[Collected data entries]

== Segment start ==

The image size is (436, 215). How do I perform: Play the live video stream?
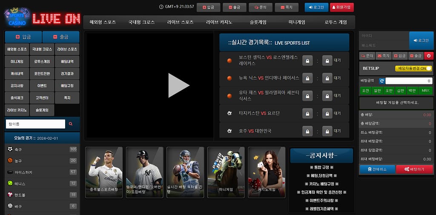pos(178,86)
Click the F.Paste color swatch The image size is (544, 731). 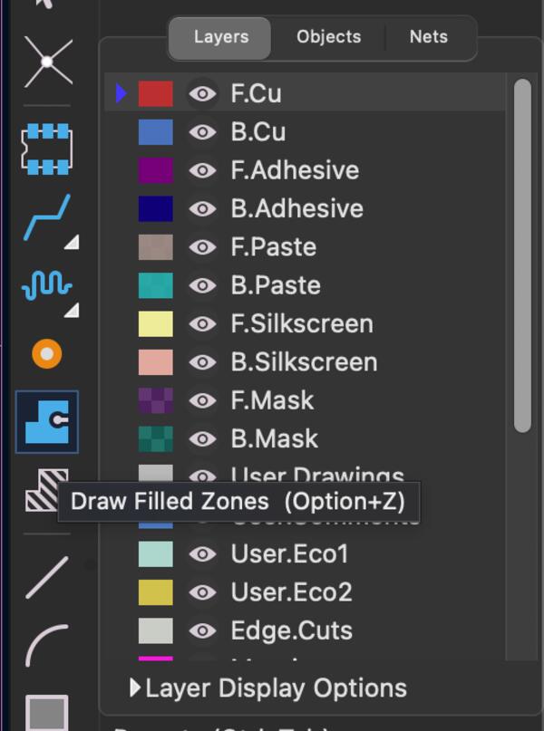155,247
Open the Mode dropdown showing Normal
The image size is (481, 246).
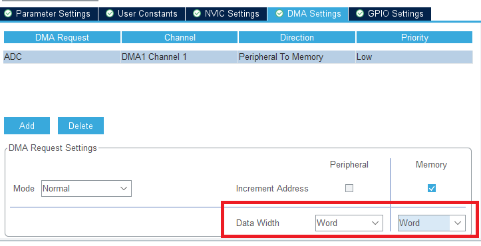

== Segment end ==

■ Your objective: Once you find the line with "Open the Mode dropdown showing Normal", restate it and every later line of the data word for word, excluding the pictures.

■ Written solution:
Open the Mode dropdown showing Normal
The image size is (481, 246).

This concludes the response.